Qwen3.6 27B FP8 runs with 200k tokens of BF16 KV cache at 80 TPS on a single RTX 5000 PRO 48GB
Run a minimally quantized 27B model at 80 tokens per second on a single $10k GPU build.
A Reddit user (u/__JockY__) presents a detailed recipe for running Qwen3.6-27B-FP8 — the official FP8 quantized variant from Qwen — on a single RTX 5000 PRO 48GB GPU. The hardware includes 64GB system RAM and a decent CPU/motherboard, targeting the common $10k build question. Using vLLM 0.20.1 with CUDA 12.9, the setup leverages Blackwell-accelerated FP8 for the model weights while keeping the KV cache in bfloat16 (non-quantized). The environment configuration includes flashinfer attention backend, MTP (multi-token prediction) with 2 speculative tokens, and custom compilation flags. This approach yields roughly 80 tokens per second at 200k context length, with a concurrency factor of 1.09x. The developer emphasizes that the non-quantized KV cache avoids early compaction and endless loops seen in longer Claude sessions, making it suitable for agentic coding where reliability matters.
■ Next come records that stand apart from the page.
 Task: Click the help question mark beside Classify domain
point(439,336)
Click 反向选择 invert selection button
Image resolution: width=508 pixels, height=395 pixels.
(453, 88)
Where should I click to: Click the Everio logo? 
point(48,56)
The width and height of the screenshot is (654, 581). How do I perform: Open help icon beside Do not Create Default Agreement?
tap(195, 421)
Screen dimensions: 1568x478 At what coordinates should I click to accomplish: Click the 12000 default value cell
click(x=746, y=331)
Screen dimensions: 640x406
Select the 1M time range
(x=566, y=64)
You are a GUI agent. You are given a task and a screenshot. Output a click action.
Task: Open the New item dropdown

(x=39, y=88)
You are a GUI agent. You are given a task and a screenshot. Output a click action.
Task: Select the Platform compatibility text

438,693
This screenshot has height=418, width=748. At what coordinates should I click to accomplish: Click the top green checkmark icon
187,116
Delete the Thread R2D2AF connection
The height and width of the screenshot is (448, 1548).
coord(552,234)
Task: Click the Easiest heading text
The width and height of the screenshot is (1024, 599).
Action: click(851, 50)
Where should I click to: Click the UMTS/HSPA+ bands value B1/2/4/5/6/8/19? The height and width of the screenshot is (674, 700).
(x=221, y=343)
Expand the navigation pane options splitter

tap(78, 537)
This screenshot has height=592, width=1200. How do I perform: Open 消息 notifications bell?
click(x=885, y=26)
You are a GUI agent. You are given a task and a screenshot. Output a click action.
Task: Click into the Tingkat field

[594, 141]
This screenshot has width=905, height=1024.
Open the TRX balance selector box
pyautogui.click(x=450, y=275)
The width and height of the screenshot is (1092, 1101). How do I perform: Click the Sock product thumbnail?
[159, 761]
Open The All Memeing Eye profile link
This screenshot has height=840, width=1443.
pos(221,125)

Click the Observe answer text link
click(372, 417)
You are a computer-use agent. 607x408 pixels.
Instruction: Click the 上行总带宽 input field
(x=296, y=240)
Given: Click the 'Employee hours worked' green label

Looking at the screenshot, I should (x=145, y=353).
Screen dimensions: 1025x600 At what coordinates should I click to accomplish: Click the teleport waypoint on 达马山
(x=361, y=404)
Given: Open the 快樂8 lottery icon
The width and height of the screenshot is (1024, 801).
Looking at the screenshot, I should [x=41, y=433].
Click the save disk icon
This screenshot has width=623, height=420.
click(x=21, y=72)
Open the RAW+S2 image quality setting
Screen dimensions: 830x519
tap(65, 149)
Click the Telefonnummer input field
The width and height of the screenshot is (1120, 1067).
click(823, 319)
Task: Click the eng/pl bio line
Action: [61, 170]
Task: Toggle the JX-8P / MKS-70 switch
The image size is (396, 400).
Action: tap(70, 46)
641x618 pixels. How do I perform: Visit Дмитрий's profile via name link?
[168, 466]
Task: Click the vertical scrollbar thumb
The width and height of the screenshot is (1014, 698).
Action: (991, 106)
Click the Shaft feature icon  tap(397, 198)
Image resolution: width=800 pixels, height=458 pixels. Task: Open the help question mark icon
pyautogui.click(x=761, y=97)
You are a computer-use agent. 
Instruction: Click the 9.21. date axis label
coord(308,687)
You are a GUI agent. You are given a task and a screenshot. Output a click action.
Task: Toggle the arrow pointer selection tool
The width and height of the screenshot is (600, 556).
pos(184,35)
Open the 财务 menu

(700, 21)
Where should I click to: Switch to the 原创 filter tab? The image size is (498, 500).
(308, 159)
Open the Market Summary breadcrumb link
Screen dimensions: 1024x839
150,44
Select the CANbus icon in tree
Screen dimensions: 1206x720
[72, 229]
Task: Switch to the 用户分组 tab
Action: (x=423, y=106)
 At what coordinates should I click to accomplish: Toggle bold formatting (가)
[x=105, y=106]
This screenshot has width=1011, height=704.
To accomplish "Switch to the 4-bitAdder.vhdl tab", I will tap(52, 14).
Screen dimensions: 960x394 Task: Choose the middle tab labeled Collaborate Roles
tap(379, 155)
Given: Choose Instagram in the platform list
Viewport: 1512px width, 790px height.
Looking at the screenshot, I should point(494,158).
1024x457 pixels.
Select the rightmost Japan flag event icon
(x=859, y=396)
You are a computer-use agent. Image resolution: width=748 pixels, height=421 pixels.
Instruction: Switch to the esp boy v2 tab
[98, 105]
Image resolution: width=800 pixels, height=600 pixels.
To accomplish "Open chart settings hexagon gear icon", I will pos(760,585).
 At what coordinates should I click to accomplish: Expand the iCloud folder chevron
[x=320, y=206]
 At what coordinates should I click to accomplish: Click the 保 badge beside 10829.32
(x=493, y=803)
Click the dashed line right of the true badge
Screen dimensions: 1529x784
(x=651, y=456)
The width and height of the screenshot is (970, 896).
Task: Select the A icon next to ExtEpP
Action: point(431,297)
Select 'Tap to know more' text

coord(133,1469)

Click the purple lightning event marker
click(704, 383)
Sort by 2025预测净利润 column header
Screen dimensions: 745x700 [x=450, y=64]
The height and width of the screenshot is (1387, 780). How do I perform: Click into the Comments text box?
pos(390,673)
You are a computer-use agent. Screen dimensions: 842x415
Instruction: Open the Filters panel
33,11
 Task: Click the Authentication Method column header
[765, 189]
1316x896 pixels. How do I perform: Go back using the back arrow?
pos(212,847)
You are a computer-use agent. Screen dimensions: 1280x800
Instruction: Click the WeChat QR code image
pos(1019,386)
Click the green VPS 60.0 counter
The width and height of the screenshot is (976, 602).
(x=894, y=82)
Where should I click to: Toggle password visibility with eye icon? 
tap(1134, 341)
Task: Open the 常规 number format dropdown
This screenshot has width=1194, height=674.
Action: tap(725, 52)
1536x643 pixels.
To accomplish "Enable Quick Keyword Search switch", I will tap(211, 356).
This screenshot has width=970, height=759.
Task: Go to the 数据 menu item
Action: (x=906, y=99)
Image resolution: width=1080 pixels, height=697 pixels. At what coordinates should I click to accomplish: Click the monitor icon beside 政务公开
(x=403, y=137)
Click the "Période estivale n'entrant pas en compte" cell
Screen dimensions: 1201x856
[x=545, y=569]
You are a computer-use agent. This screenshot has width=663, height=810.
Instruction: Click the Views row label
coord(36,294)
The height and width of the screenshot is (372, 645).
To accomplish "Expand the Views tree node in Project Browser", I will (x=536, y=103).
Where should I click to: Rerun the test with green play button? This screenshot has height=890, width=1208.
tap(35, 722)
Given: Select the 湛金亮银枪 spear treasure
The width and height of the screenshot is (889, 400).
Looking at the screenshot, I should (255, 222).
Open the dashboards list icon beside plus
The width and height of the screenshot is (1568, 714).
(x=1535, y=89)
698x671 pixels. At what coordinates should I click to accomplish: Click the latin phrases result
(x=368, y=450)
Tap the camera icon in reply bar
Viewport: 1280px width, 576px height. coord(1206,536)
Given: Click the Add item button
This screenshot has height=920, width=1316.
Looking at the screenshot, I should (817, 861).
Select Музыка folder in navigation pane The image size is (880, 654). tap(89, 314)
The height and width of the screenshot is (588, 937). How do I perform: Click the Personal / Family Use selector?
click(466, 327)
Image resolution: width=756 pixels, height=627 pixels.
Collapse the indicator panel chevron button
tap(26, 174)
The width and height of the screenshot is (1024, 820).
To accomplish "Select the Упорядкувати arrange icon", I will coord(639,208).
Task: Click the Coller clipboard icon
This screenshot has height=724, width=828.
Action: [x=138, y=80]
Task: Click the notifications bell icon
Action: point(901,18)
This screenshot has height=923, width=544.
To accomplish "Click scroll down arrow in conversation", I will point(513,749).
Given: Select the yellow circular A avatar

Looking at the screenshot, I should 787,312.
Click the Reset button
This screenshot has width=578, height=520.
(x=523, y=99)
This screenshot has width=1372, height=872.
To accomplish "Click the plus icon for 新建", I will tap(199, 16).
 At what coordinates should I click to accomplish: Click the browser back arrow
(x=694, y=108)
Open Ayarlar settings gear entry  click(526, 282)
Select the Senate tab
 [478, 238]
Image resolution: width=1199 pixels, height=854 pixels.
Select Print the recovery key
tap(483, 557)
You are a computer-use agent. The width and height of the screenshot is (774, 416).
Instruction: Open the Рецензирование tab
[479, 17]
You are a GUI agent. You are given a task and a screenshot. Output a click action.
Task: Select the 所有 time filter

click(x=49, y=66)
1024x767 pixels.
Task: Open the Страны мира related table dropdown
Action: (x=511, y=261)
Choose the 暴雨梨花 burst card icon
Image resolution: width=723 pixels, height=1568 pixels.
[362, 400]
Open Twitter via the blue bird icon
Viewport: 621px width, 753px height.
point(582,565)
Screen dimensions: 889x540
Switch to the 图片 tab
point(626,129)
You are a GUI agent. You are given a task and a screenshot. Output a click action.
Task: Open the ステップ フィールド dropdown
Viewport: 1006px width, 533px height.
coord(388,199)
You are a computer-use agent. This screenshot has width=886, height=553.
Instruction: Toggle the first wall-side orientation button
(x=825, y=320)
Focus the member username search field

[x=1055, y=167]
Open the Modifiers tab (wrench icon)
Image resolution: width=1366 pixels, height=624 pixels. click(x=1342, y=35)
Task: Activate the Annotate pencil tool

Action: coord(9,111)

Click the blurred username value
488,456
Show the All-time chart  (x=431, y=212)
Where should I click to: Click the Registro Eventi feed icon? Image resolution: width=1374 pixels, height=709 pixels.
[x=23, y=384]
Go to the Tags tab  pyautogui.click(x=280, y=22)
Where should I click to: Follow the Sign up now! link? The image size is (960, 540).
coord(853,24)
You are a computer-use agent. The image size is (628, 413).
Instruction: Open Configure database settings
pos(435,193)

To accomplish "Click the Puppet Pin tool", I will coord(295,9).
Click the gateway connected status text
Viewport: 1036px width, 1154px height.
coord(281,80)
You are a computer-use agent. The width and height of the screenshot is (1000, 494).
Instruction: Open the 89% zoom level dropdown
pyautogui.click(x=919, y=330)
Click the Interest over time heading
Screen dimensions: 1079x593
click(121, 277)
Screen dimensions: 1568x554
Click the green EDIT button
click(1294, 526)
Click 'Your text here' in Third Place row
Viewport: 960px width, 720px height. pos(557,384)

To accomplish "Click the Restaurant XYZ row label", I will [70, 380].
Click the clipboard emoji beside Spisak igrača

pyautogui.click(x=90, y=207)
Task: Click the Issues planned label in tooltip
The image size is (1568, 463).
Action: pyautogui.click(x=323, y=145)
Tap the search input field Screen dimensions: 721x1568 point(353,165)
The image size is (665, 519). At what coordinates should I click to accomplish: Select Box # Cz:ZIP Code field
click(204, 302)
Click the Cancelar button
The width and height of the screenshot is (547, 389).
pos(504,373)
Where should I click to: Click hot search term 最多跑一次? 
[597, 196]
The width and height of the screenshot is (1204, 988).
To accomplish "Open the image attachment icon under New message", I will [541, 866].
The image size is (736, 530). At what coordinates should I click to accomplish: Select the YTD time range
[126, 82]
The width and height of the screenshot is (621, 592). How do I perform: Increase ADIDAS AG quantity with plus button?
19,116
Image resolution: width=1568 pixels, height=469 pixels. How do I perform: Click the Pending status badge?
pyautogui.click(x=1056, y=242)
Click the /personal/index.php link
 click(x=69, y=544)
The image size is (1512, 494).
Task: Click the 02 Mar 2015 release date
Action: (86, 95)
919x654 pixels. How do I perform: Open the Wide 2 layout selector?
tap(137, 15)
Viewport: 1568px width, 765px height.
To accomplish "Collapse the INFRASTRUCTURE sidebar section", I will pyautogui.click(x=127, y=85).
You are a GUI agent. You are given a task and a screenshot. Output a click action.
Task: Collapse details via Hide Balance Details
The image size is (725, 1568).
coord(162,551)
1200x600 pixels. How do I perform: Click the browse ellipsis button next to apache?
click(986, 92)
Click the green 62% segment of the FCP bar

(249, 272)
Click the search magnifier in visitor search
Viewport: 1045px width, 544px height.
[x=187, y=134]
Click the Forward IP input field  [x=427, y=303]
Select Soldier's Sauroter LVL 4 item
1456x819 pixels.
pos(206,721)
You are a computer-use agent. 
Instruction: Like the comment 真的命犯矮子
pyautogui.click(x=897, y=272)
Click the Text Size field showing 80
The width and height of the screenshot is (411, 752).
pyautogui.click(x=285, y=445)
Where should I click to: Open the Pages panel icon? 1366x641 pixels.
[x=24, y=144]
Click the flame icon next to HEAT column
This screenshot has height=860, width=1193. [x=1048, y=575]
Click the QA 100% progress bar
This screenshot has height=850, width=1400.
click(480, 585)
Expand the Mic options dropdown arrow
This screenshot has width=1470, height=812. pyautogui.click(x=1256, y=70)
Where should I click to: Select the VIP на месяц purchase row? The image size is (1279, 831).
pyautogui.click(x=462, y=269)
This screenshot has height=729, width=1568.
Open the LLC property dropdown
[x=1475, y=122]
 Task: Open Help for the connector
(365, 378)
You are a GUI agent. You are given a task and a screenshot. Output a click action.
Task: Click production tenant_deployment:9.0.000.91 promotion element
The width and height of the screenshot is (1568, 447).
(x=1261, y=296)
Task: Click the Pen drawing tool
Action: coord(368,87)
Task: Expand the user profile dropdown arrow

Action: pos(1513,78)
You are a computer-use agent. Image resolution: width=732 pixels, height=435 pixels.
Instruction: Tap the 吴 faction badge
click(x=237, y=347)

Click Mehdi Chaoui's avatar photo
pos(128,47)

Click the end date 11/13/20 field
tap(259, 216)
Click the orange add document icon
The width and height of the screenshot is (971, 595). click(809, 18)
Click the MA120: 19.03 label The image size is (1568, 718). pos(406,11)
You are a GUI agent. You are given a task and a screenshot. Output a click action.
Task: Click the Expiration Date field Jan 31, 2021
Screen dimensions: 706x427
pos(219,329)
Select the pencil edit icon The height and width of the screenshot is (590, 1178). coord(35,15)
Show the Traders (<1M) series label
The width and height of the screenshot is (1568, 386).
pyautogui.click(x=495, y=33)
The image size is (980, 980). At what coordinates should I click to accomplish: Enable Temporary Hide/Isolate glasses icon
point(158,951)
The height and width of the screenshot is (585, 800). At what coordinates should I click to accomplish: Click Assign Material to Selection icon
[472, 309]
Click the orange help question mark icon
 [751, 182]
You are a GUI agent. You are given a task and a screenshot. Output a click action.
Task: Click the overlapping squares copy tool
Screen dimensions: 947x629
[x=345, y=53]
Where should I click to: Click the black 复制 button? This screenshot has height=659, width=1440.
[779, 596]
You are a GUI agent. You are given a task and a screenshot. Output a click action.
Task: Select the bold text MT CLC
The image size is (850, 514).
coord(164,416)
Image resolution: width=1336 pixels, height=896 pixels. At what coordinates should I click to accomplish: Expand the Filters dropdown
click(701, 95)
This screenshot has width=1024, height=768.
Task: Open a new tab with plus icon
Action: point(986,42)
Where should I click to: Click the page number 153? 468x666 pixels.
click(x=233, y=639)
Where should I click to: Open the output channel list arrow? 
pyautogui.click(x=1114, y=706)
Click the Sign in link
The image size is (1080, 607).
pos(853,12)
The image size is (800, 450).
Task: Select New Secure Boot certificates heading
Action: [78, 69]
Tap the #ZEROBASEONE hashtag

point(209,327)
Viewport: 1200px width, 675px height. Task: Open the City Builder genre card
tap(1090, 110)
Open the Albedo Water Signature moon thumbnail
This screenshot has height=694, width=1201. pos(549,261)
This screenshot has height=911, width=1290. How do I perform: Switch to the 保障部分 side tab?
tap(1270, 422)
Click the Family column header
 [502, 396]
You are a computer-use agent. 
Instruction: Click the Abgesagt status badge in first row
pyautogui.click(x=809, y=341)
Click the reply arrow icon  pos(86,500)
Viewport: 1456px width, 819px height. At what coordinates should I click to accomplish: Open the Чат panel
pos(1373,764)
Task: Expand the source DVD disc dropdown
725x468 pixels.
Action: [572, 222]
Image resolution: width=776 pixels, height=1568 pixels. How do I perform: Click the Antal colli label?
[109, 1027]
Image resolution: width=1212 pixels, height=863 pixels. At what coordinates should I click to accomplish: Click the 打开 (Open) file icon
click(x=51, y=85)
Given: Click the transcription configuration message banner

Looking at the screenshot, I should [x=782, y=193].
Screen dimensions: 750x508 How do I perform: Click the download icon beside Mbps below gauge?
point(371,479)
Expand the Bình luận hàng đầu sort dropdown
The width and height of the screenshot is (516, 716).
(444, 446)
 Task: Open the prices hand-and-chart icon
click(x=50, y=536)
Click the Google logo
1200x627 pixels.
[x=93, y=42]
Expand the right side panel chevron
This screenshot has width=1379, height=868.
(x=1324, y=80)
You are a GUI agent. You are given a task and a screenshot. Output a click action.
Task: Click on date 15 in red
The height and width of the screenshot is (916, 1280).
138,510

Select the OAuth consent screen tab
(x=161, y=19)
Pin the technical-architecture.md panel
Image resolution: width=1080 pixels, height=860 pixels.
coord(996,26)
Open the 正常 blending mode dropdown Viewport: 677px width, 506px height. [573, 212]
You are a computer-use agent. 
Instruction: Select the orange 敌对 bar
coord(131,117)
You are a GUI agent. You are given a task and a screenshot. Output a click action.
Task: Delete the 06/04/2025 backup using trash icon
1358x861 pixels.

Performance benchmarks are still running, but initial results show 60–90 TPS with MTP=2 in code-writing tasks. The key advantage is minimal quantization: only the model weights use FP8 (with Blackwell-native acceleration), while the KV cache stays at full bfloat16. This significantly reduces error accumulation over long contexts compared to fully quantized models like those forced onto 24GB cards. The developer positions this as a definitive answer for anyone wondering what to buy for $10k, claiming the RTX 5000 PRO with this setup offers a quiet, cool, and fast environment for running state-of-the-art open-weight LLMs locally. The full recipe and vLLM server command are shared, making it reproducible for other enthusiasts.
- Achieves 60–90 TPS for code writing using MTP=2, with 80 TPS typical, and supports 200k token context
- Uses Qwen's official FP8 quant (Qwen3.6-27B-FP8) with bfloat16 KV cache to avoid error compounding
- Runs on a single RTX 5000 PRO 48GB GPU with vLLM 0.20.1, CUDA 12.9, and flashinfer attention backend
Why It Matters
Shows a practical, minimal-quantization 27B model can run locally on a single GPU, enabling reliable agentic coding at scale.